Starring Bill Altman, the versatile pit chief of many Flat Rock musicals, Chris Blisset, James Scheider, Sam Sherwood and Douglas Waterbury-Tieman, "Cotton Patch Gospel" does the seemingly impossible: It updates the gospel story as told in Matthew and John through a Jesus born to Mary and Joe Davidson in Gainesville, Ga.
The cast keeps the show moving with great energy and musical versatility, switching from guitar to bass to keyboards to mandolin with alacrity.
"Somethin's Brewin' in Gainesville" — "a helluva place to be heaven-sent" — kicks off the show, and from there is seldom a dry spell through to the resurrection.
Playing a variety of roles, Scheider and Sherwood make for a great singing and dancing duo. As Jesus, Waterbury-Tieman is well-suited, a bit slighter of stature, humble, yet righteous when provoked. And there's plenty of provocation, from the hypocrisy of the megachurch evangelists to the self-promotion of "Gov. Pilate."
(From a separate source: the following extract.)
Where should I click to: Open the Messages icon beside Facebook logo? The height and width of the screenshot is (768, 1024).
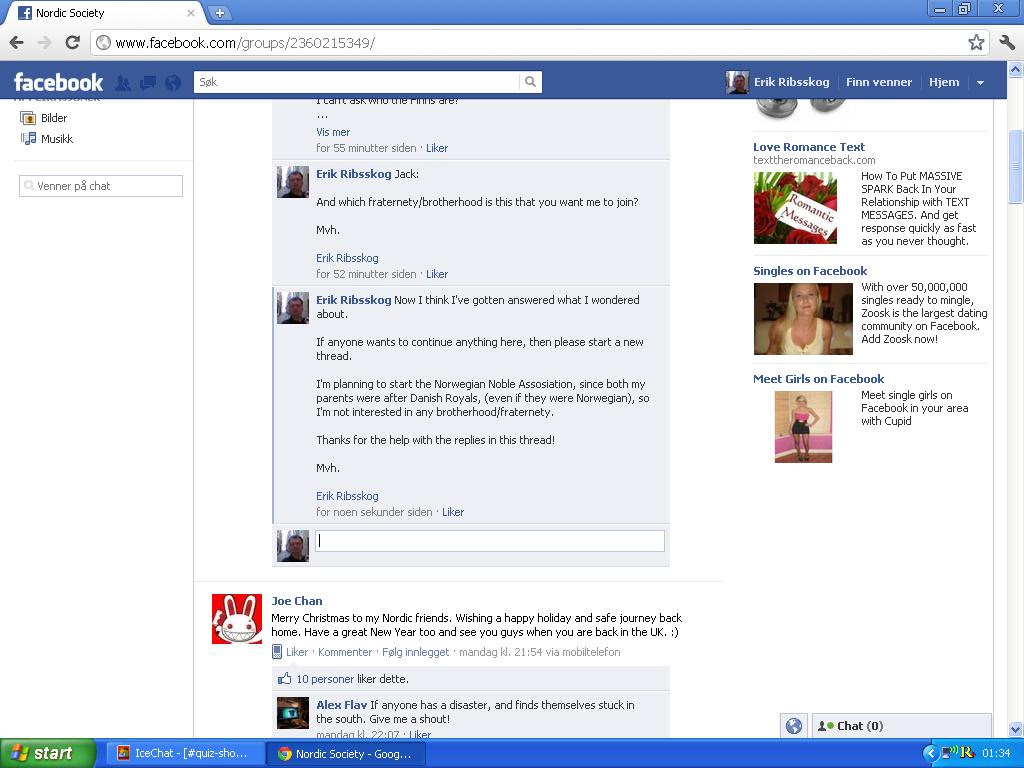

There's a little modernization and a Southern twist to just about all the familiar scenes in the play, written by Tom Key and Russell Treyz with music and lyrics by Harry Chapin.
The baby Jesus gets gifts of a "gold American Express card," a candle that spells like fresh peaches and a bottle of Jade East.
When Joe and Mary are getting ready to leave the annual Sunday School Teachers Convention, Jesus is nowhere to be found; he's off teaching the elders about the Bible. As a grownup, he has no job and no girlfriend. "Ain't got time to worry about the little things in life, when you're supposed to be a-savin' the world."
Jesus fasts for 40 days, and a disciple offers him food. "Man does not live by grits alone," he says.
The disciples are all there, Americanized and nominally truncated — Tom, Phil, Simon the Rebel, Jud and so on.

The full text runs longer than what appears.